Them words he writes, they would all come out of her lips, stained with ink and scratched out here and there, to say the things that in real life Lenny wishes he could blurt out, yet holds himself back, as best he can, from doing so. But then, that Anita won’t be me.
By now I’ve learned my lesson, I learned it good: I won’t leave no more pieces of me laying around. When I’m done with the tape recorder I pop my tape out, and stash it away at once, like, behind Beethoven’s bust or under it or some other such place, and I cover it with papers and stuff.
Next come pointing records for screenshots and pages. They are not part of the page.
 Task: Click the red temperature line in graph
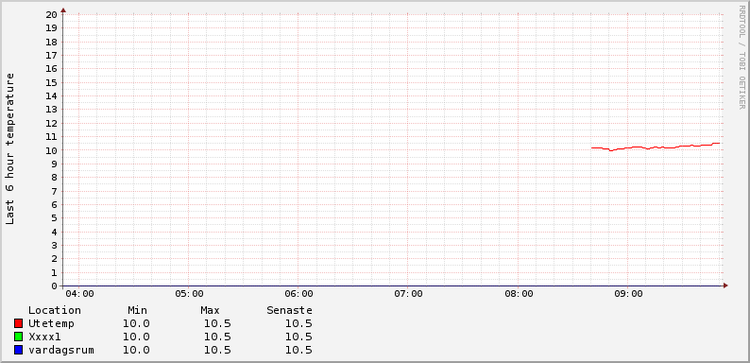[655, 147]
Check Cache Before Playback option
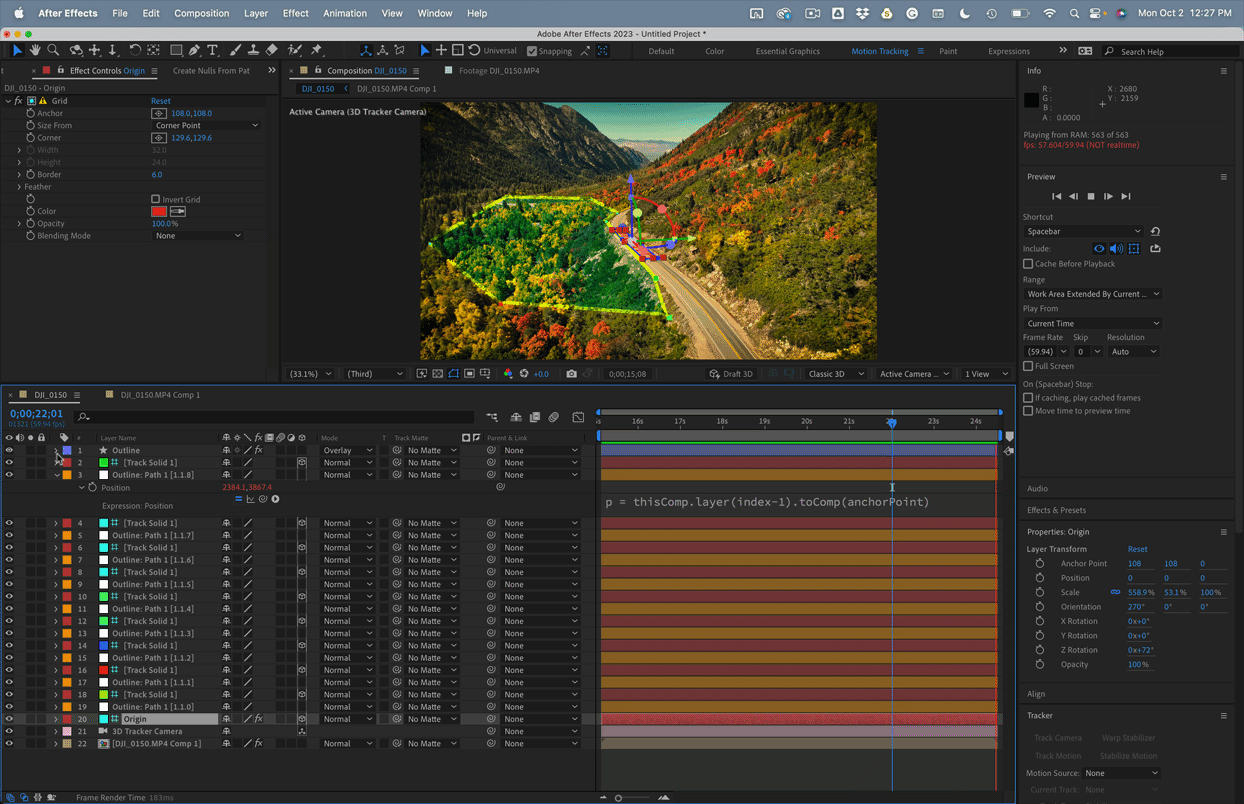Viewport: 1244px width, 804px height. tap(1028, 264)
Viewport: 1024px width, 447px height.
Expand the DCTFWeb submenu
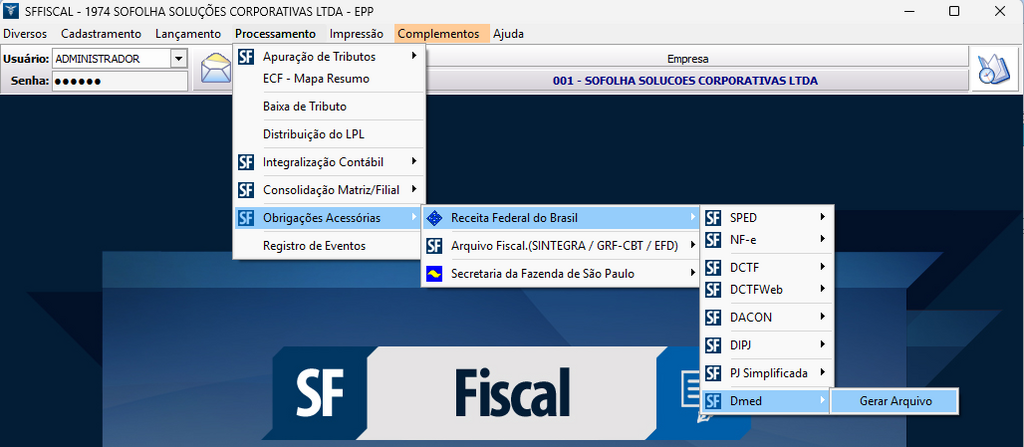point(766,289)
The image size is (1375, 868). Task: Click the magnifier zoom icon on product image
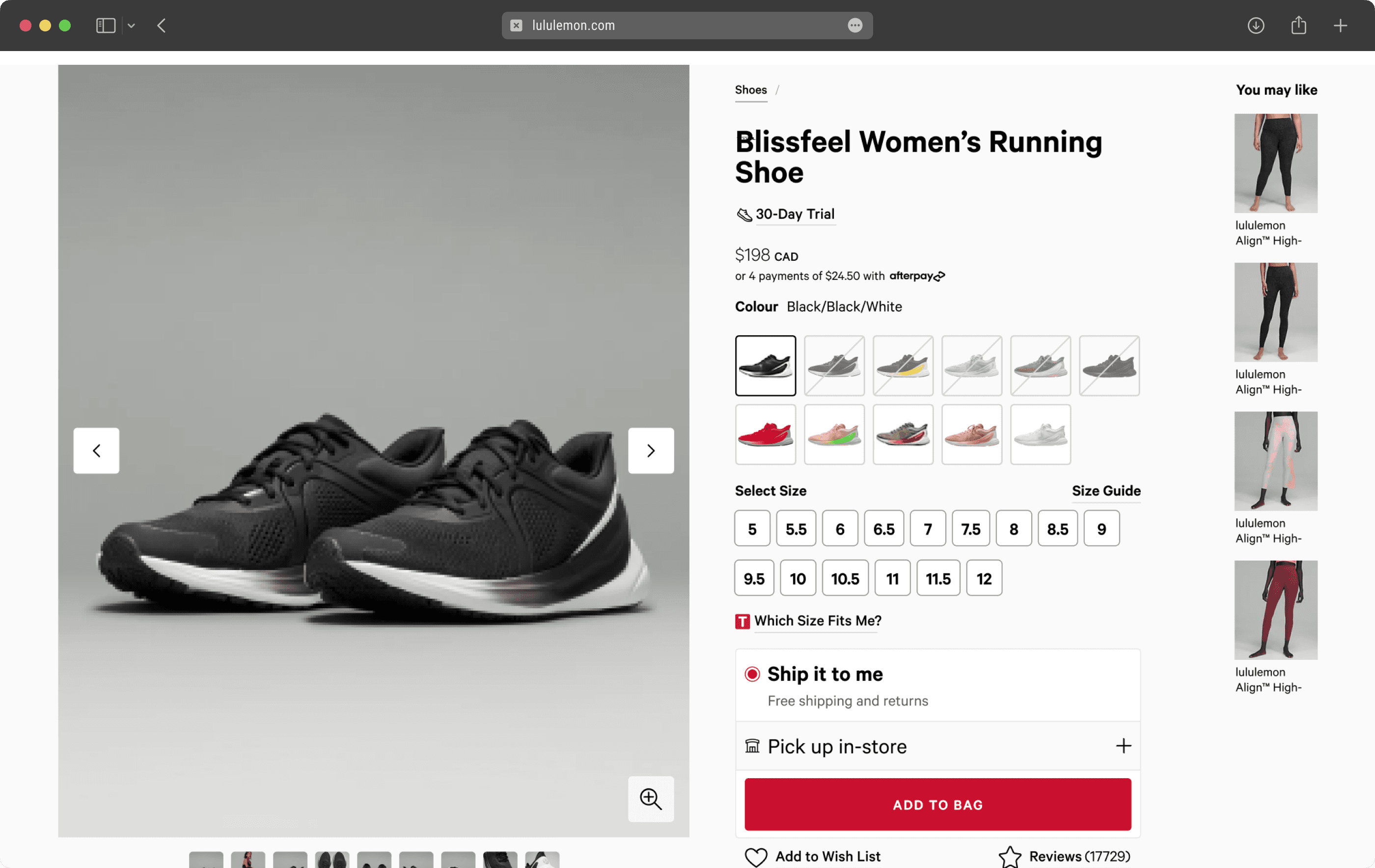650,798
This way Lenny don’t get it in his hands, to listen to my voice, to study the way I enunciate things, so he don’t have no excuse to ignore the real me. And what’s more, he can’t get hurt by what he don’t hear, by what wasn’t meant for his ears in the first place, so he don’t feel so jealous no more, and like, he don’t try to forget it, to blank out how hurt he is.
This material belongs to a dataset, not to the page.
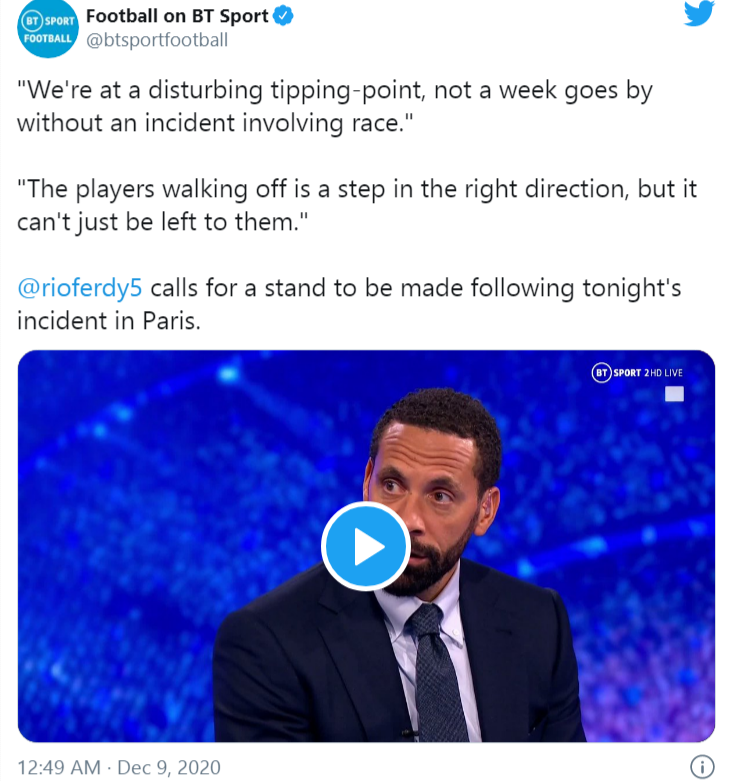Image resolution: width=733 pixels, height=781 pixels.
Task: Open the @btsportfootball handle
Action: (x=157, y=40)
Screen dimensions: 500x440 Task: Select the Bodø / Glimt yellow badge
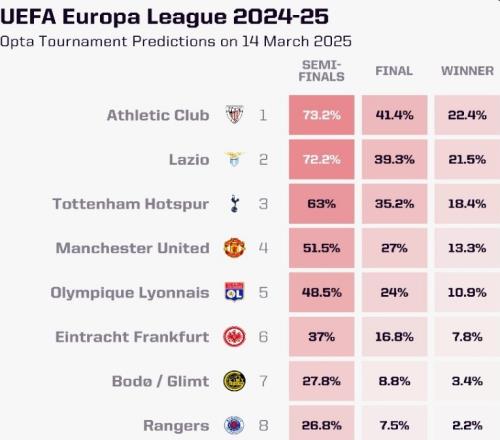click(234, 381)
Which is good, ‘cause then there isn’t no need to argue between us, like, if he’s the one betraying my trust by listening to my tape—or I’m the one betraying his, by what I say.
Anyhow, this evening he’s different. I hear him pacing around the balcony, between his desk and the wall behind his chair, which is a small feat all by itself, ‘cause like, there isn’t barely room to move out there. Then, after two hours of this Lenny throws his hands in the air, and comes in to tell me he’s stuck.
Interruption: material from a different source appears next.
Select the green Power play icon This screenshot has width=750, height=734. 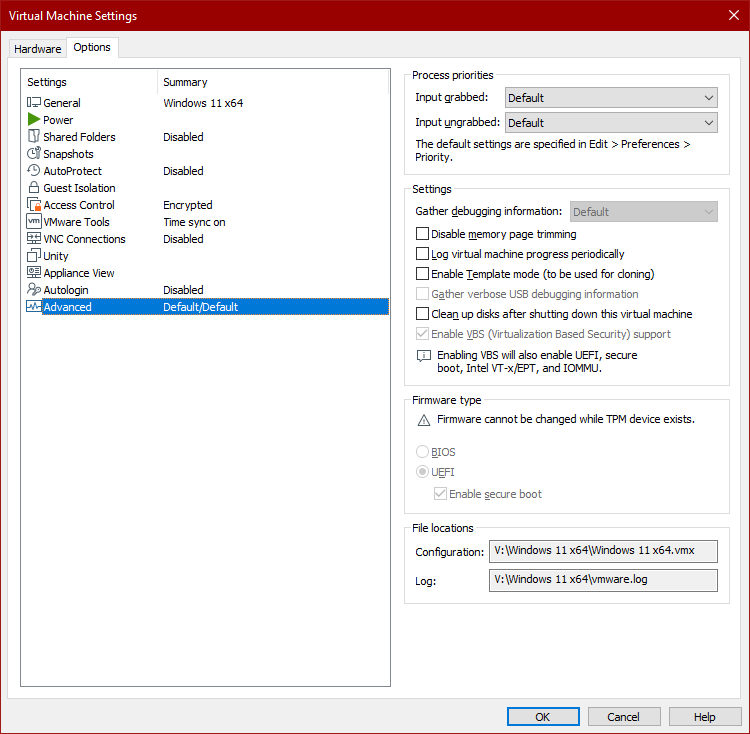[34, 120]
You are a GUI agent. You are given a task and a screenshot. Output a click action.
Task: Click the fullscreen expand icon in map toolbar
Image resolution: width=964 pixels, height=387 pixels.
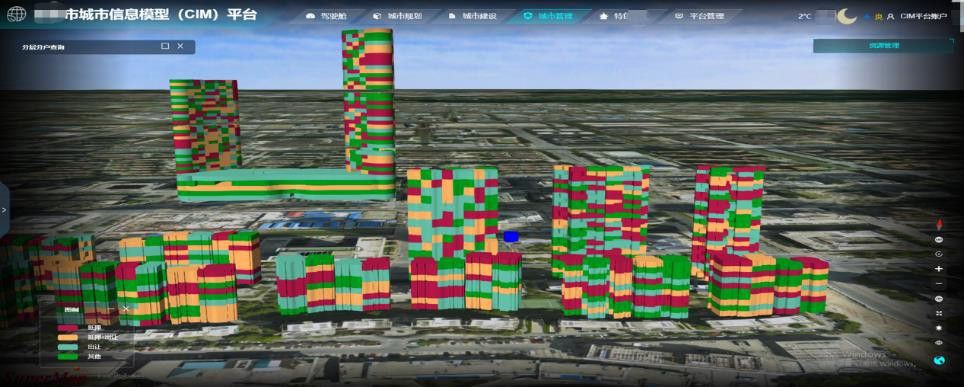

Which makes me raise one of my eyebrows, like, “You sure don’t look stuck to me, ‘cause here you are, running around.” And what I mean by running around is clear to both of us.
What can he say to that? Nothing, that’s what.
Anyhow, I don’t want to sound bitter at him, ‘cause I care for Lenny, really, I do. So I ask, “Now, how d’you mean, stuck?”
And he says, “Oh, stop it. You are never going to understand me.”
And I say, “Just try me, Lenny.”
And he goes, “I am stuck, stuck, stuck! Stuck in a rut! I will never succeed in getting anything done. I am wasting time here, exhausted, not being able to think, and why? Because unwittingly, I am too busy complaining to myself over my wasted time.”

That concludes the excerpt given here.